YOUR ASSIGNMENT: For the material below, reproduce exactly each line from the one that has "Screen dimensions: 707x480" through the one that has "The image size", and no others; pictures stay out.

EXERCISE MATERIAL START

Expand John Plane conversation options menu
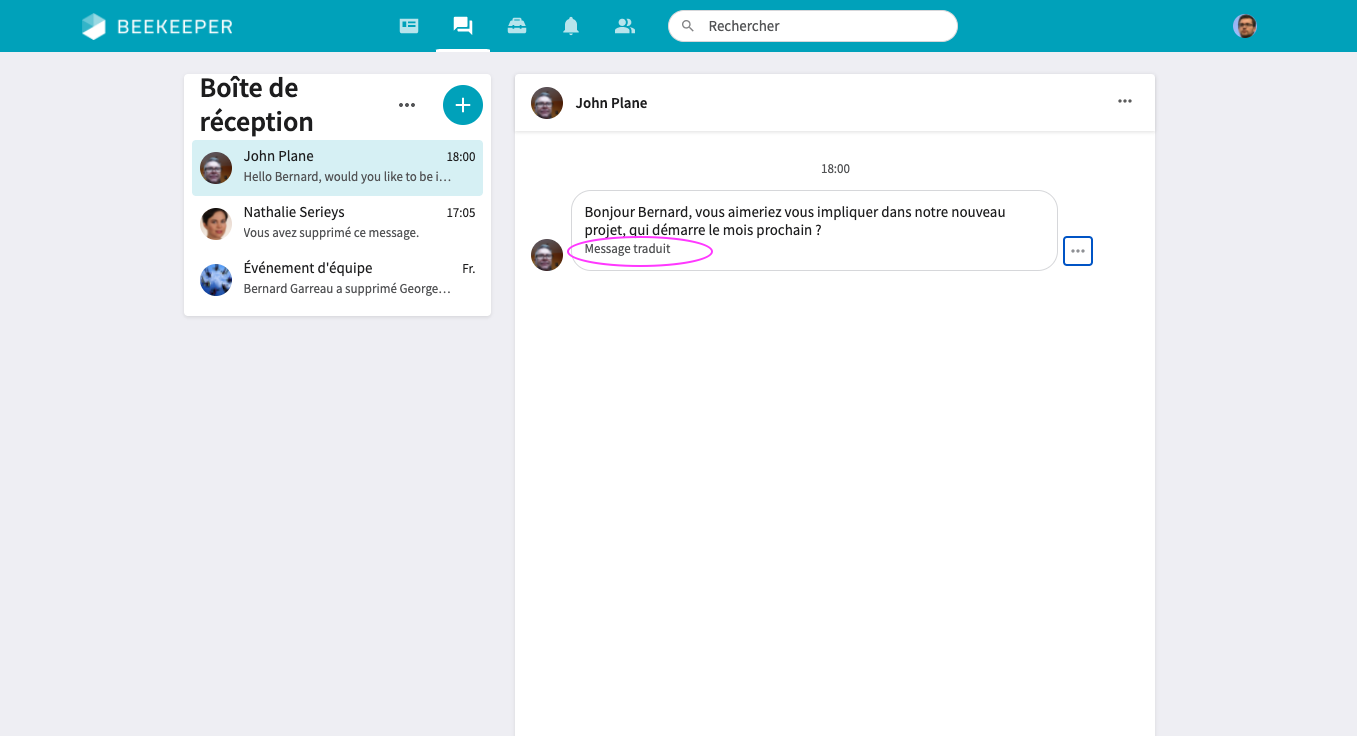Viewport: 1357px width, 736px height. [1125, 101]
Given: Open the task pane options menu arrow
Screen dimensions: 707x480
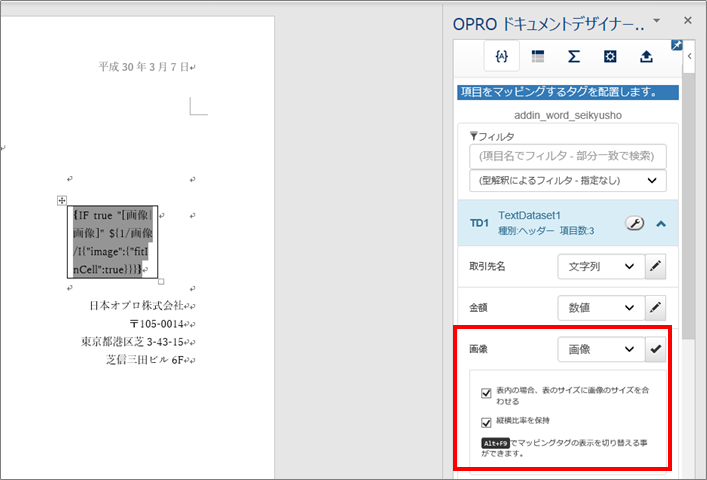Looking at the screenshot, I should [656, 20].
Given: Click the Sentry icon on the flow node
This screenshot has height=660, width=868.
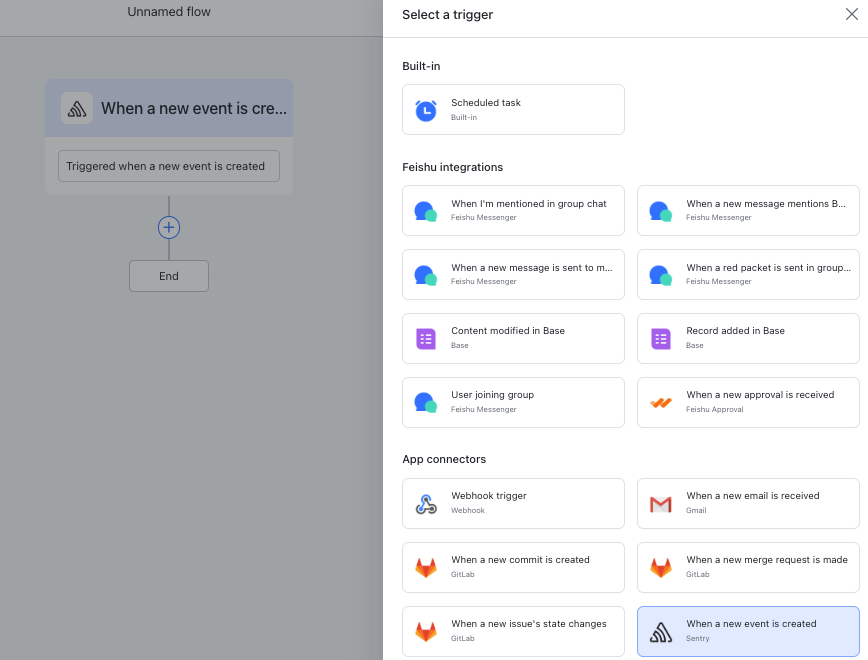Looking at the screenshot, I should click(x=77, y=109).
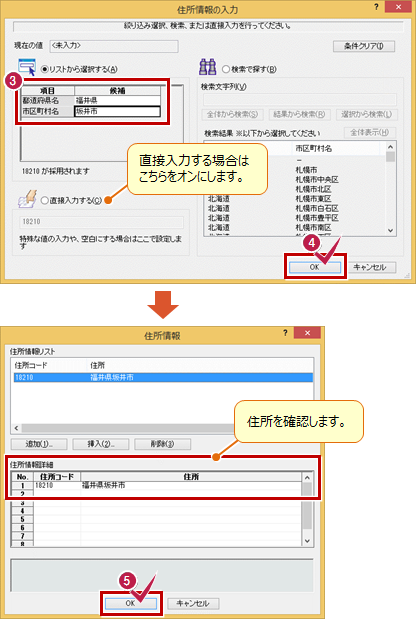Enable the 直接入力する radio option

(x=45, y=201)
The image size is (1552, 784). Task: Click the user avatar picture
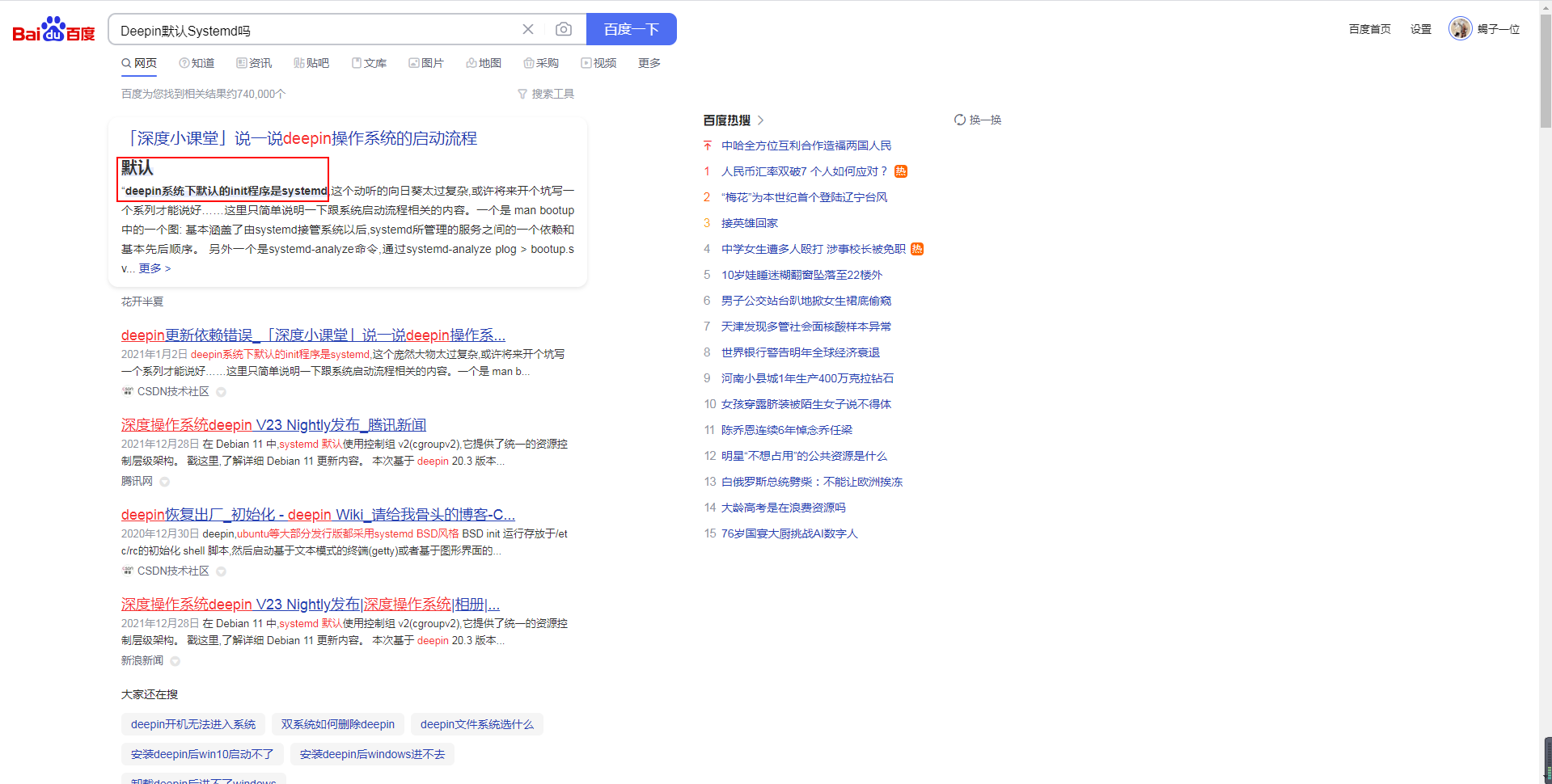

EXERCISE MATERIAL END
EXERCISE MATERIAL START

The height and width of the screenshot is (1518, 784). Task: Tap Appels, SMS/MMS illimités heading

EXERCISE MATERIAL END

COMPLETED EXERCISE:
Screen dimensions: 707x480
Looking at the screenshot, I should [656, 20].
Given: Click the Sentry icon on the flow node
This screenshot has height=660, width=868.
Looking at the screenshot, I should click(x=77, y=109).
Enable the 直接入力する radio option

(x=45, y=201)
The image size is (1552, 784). Task: Click the user avatar picture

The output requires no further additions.